STUDY TEXT:

--

Analytics and visualization are useful for healthcare and bioinformatics research with the following reasons. First, it can reduce costs of running very expensive experiments and medical equipment to support. Simulations can be done many times and outputs can be computed or queried at any time [1, 11]. Second, it can show to the patients with different cancer status of their treatment, similarly it can help medical doctors and researchers more precisely know the weak spots of malignant tumor to begin their treatment [9]. Third, the general public can understand the complex biological science more with ease. It can also better educate to the public about awareness of health [14]. Fourth, analytics and visualization can also be used for education and training medical students. It can also save lecturers time to repetitively explain the development of malignant tumors [1, 9, 12, 14]. In general, implementing analytics and visualization for healthcare and bioinformatics research can help more people understand biological science and complex health problems such as cancer, AIDS and other major diseases.

Comparison with other work with similar approaches is as follows. Schatz [24] uses CloudBurst to investigate DNA sequencing. MapReduce is the technique behind data processing. There are experimental results with performance evaluation but there is no any presentation of visualized results. Matsunaga et al. [17] use CloudBlast to integrate MapReduce and Visualization. They show a parallelism but the emphasis is on the DNA sequencing with experimental results, without visualization presented in their outputs. McKenna [18] develop a Genome Analysis Toolkit that combines MapReduce framework to analyse DNA sequencing data. They have shown a few diagrams that require high computational resources. Approaches illustrated by this paper do not consume very high throughput and consumption of energy and can demonstrate results as visualization within minutes as demonstrated by results in Section 7.

Our research contributions are as follows. First, we provide unique visual analytics with data processing techniques. Second, mathematical models can be blended successful with our improved MapReduce framework to process training data originally derived from the real data. Third, this research is involved with real-world challenge of processing, interpreting and visualizing a large scale data, particularly inspecting malignant tumors and genes in details and 360 degrees of rotation. Last, the completion time for all data processing is considered low with 99.7% success rate in data processing in this research. Compared to other work [3, 7, 9, 14, 27], which report that data processing, interpretation and visualization can be difficult and prolong tasks. Our work can demonstrate effective data processing, analytics and interpretation as a handy process.

--

MATERIAL SUPPLIED:

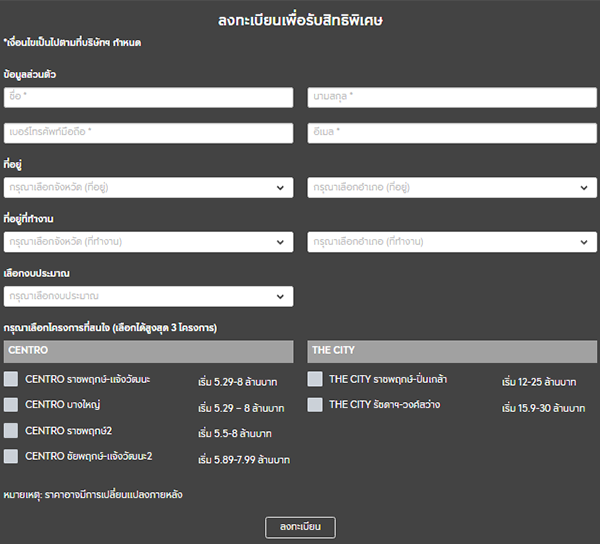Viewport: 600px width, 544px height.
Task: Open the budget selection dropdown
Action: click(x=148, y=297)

--

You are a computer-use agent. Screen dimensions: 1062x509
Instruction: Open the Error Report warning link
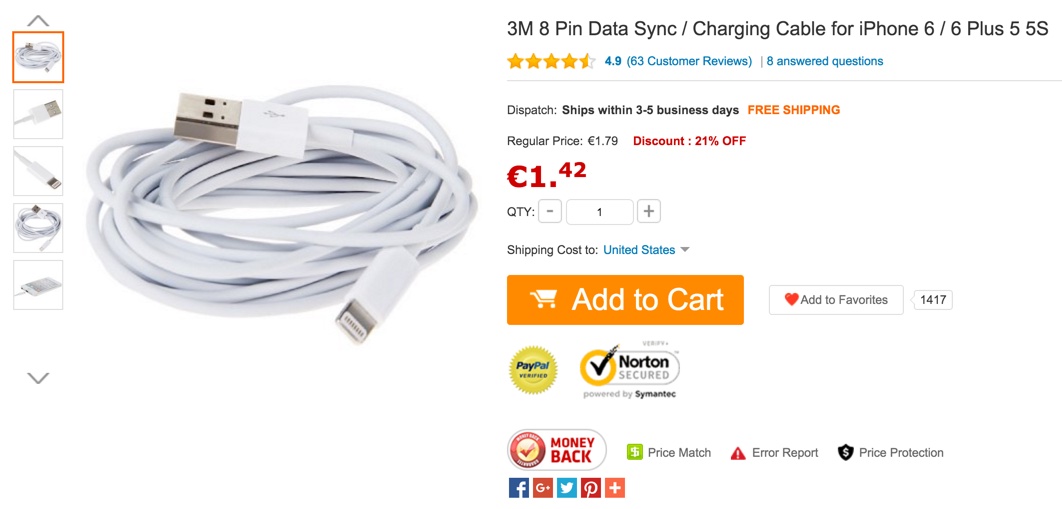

--

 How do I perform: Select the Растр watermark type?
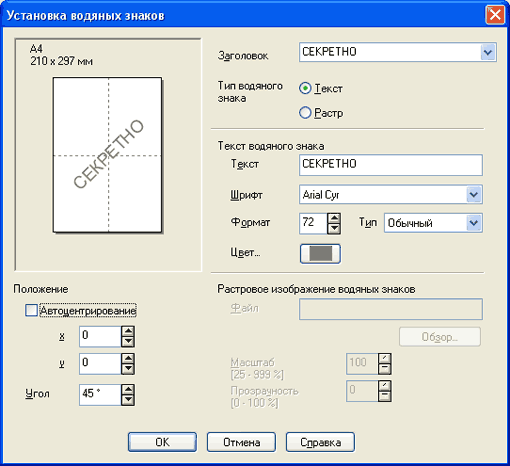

--

TASK OBJECTIVE:
Answer these questions from the healthcare analytics text:
1. What tool does Schatz use to investigate DNA sequencing?
2. What does McKenna develop to analyse DNA sequencing data?
3. What success rate in data processing does the research report?
The rows were taken from a different source than the text.

SOLUTION TO THIS TASK:
1. CloudBurst
2. A Genome Analysis Toolkit that combines the MapReduce framework
3. 99.7%